Mehr als 170 Schuhfachgeschäfte in Deutschland haben sich bereits für das 2011 gegründete Qualitätssiegel für gesunde Schuhe qualifiziert. Vor dem Schuhverkauf stehen hier eine Fußtypbestimmung und eine Fußanalyse, um Probleme des Fußes zu erkennen.

Auch der Körperbau und die Bewegungen eines Kunden spielen bei der Auswahl des richtigen Schuhs eine Rolle. Deshalb werden unter anderem Bewegungsanalysen oder ein Fußscan erstellt; zudem nehmen die Schuhverkäufer an mehrjährigen Fortbildungen teil.

Ist der Fuß des Kunden vermessen und analysiert, wird ein Schuhe mit der passenden Form, dem richtigen Spann und der entsprechenden Weite anprobiert. Bei Bedarf werden zusätzlich Einlagen angepasst. Ein gesunder Schuh sollte nicht nur gut am Fuß sitzen, sondern auch frei von Gifststoffen, Allergienanregern und Weichmachern sein. Gesunde Schuhe bestehen aus hochwertigen Materialien und sind optimal verarbeitet.

Hier lassen sich Händler des Kompetenzkreis für gesunde Schuhe für jedes Bundesland suchen.

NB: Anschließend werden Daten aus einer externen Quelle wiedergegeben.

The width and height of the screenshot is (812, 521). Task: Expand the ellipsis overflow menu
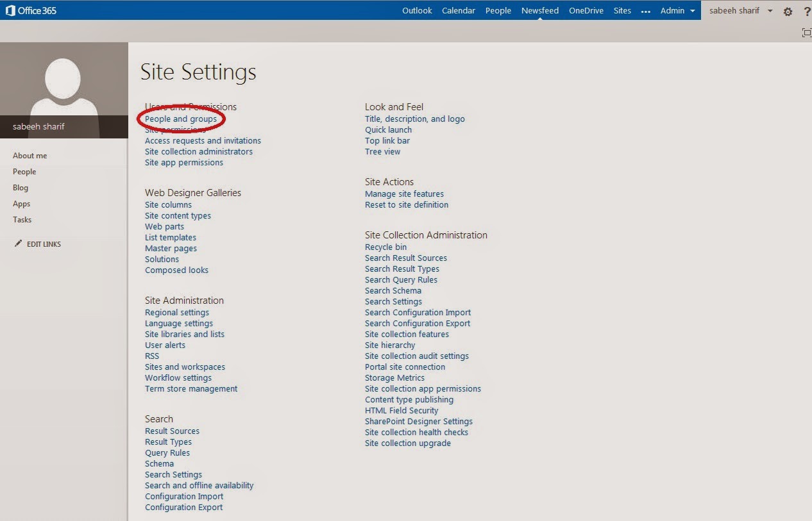(x=645, y=10)
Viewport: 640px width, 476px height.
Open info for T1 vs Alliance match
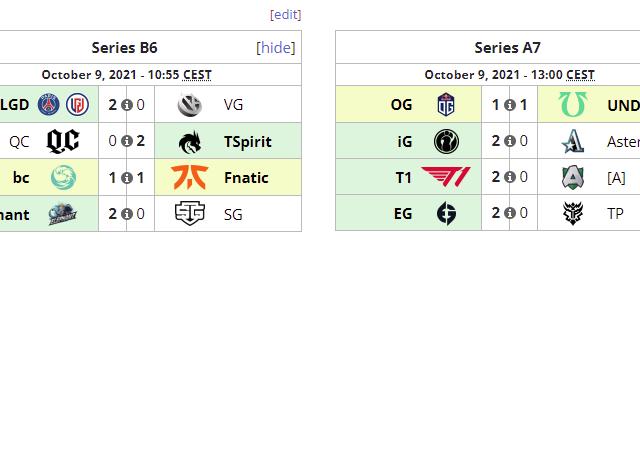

Doch wo drückt der Schuh genau? "Die Probleme wachsen mit der Höhe des Absatzes. Riskant wird es schon ab etwa drei Zentimetern", sagt Dr. Jürgen Walpert, Orthopäde und leitender Arzt der Fuß- und Gelenkchirurgie der Klinik Fleetinsel in Hamburg: "Das gesamte Körpergewicht, das normalerweise von der Ferse abgefangen wird, verlagert sich bei High Heels auf den Vorfuß." Ein Beispiel: Schon bei einem Absatz von 2,5 Zentimetern muss allein der Vorfuß 22 Prozent des Gesamtkörpergewichts (er)tragen. Bei fünf Zentimetern steigt die Belastung auf 57, bei 7,5 Zentimetern sogar auf 76 Prozent. Der Vorfuß muss die Haltearbeit und das Ausbalancieren des kompletten Körpergerüsts übernehmen, die Zehen rutschen nach vorn und werden im Schuh eingeklemmt.

Fußfalle Flip-Flop

Aber nicht nur High Heels und Stilettos schaden den Füßen. Auch auf flachen Sohlen kann man schnell zum Fall für den Orthopäden werden: Ballerinas und Mokassins geben den Füßen nicht genug Halt, wenn sie weder ein vernünftiges Fußbett noch stabile Fersenkappen haben. Die Zehen müssen sich gleichsam an die Sohle krallen und verknöchern. Besonderer Härtefall sind Flip-Flops.

Und wie sieht der perfekte Auftritt aus? Am besten ist es, Schuhe und Absatzhöhe öfter zu wechseln. "Pumps sollten keine Dauerbegleiter sein", rät der Orthopäde. "Gute Schuhe haben zudem stabile Sohlen sowie Fersenkappen, geben dem Fuß gute Führung." Die Zehen sollten zur Spitze einen Zentimeter Platz haben. Und was macht die Füße wirklich glücklich? Dr. Walpert: "Barfuß laufen! Das stärkt ihre Muskulatur, trainiert das Abrollen."